Ma Adriano Bruni, 34 anni, non si rassegna. Ha visto troppa gente morire. Ultima sua madre, a maggio. Aveva solo 55 anni. “Qualcuno mi ha consigliato di stare zitto – confessa – perché danneggio l’immagine del paese e allontano i turisti. Ma io vado avanti, ci deve essere per forza qualcosa sotto”. Lo sguardo va alla fabbrica abbandonata con il tetto in eternit “mai bonificata”, dice. Va alla sottostazione ferroviaria “per anni zeppa di amianto” . E poi a uno dei palazzi più recenti “costruito dove prima c’era un deposito di vecchie auto con tanto di barili d’olio e batterie scariche”, continua Adriano, che ha fondato il ‘Comitato per la vita’. Con il sostegno di una cinquantina di persone. Ma all’associazione mancano i soldi per chiedere “la perizia di qualcuno che venga da fuori, qualcuno super partes con il curriculum giusto”. Il Comune di Amantea, a quanto pare, aveva stanziato dei fondi “ma poi è stato sciolto per infiltrazioni mafiose e non si è fatto nulla”. L’avvocato dell’associazione, Salvatore Politano, spiega: “nessuna delle autorità competenti vuole sciogliere i nostri dubbi, anzi una dottoressa del dipartimento prevenzione dell’Asp ha addirittura consigliato ai miei assistiti di curare meglio l’alimentazione”. Soltanto qualche giorno fa ci sono stati nuovi rilievi dell’Arpacal e dei carabinieri di Amantea.
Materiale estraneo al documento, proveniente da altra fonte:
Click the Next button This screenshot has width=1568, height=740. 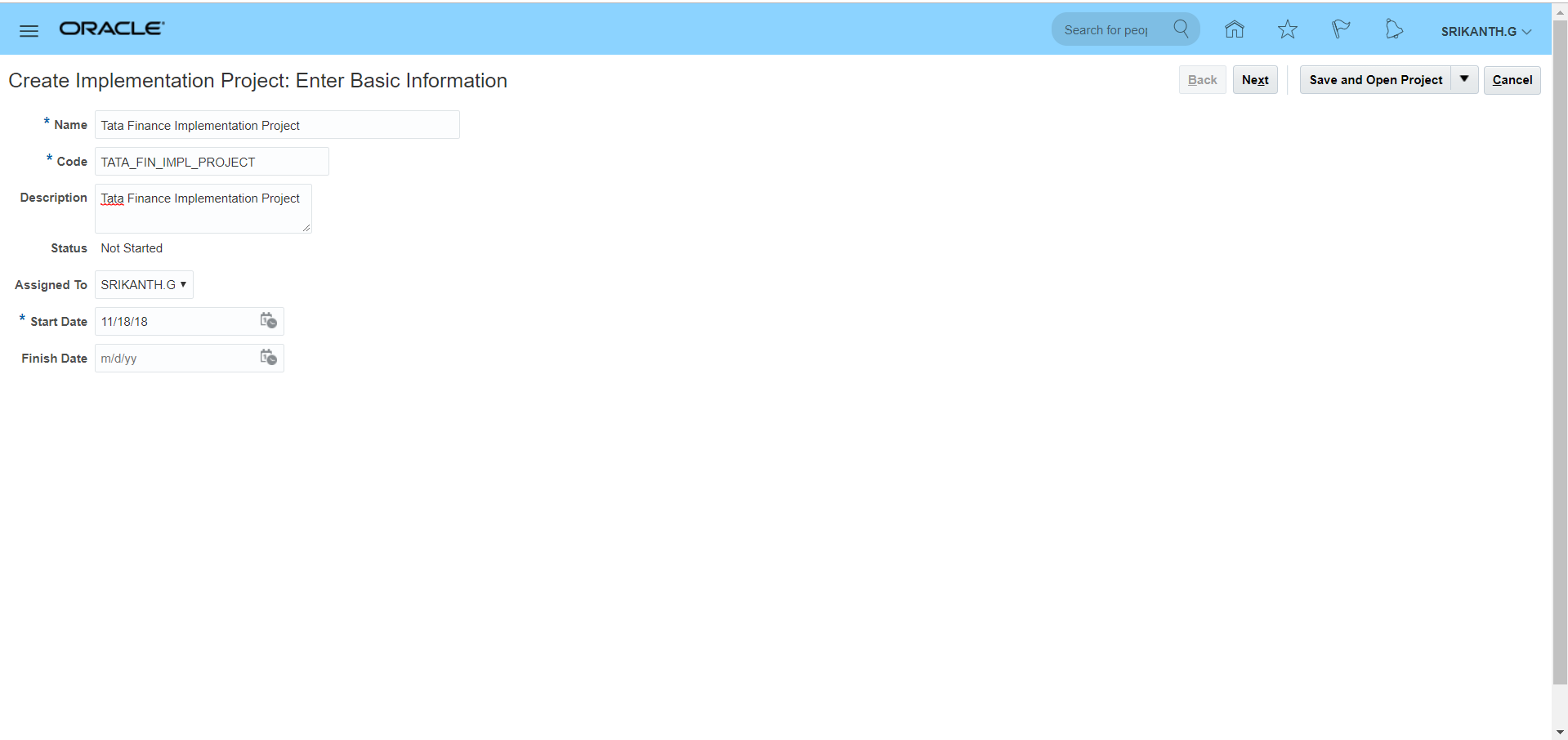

Li ha richiesti il nuovo procuratore di Paola, Bruno Giordano. Un’attività di monitoraggio. Perché come dice Tonino, che in via Montebianco ha un magazzino, “ormai da queste parti si sente solo parlare di morti e ammalati di cancro”.
In effetti in tutto il tirreno cosentino negli ultimi 15 anni c’è stato “un aumento esponenziale” di questi casi. A dirlo è Gianfranco Filippelli, responsabile del reparto di oncologia dell’ospedale di Paola, un osservatorio privilegiato. “Abbiamo registrato – spiega – in particolare più tumori al colon e alla mammella. Per quelli all’intestino siamo alla soglia dell’epidemia: tutto è legato all’inquinamento globale di questo territorio”.

Il consulente della procura di Paola, Giacomo Brancati va oltre. E dice: “Nell’analisi che ho condotto, nelle zone prospicienti al torrente Oliva ho registrato un numero di tumori maggiore che in altri luoghi della regione. Parlo anche di quelli alla tiroide, per i quali c’è una correlazione netta molto alta con la presenza di sostanze radioattive“. Brancati fa riferimento ad alcune frazioni dei comuni di Serra d’Aiello, Aiello Calabro, San Pietro in Amantea ed Amantea. Proprio quelle in cui è emersa la presenza di metalli pesanti e residui nucleari non naturali come il Cesio 137, interrato a pochi metri di profondità. Non solo. Sempre dalle analisi disposte dalla Procura di Paola è venuto fuori che, in una vecchia cava dismessa sulla strada di Serra d’Ajello, le radiazioni superano fino a cinque volte i livelli normali. “Sembrerebbe esserci un nesso tra questo materiale nocivo e un trend superiore nell’andamento delle malattie tumorali nell’area considerata. Con un picco avvenuto tra la fine degli anni ‘80, i primi anni ‘Novanta ‘90 e l’ inizio di questo decennio”, commenta il procuratore Bruno Giordano.

Ma Brancati tiene a precisare che già nel 2005 aveva suggerito all’azienda sanitaria locale un’indagine epidemiologica di campo e la bonifica del territorio. Cosa che oggi chiedono nuovamente le associazioni ambientaliste e i comitati cittadini. Quello nato in memoria di Natale De Grazia, il capitano della Marina morto in circostanze piuttosto strane mentre indagava sulle navi, ha dato il via ad una petizione. E ha già raccolto più di 4 mila firme.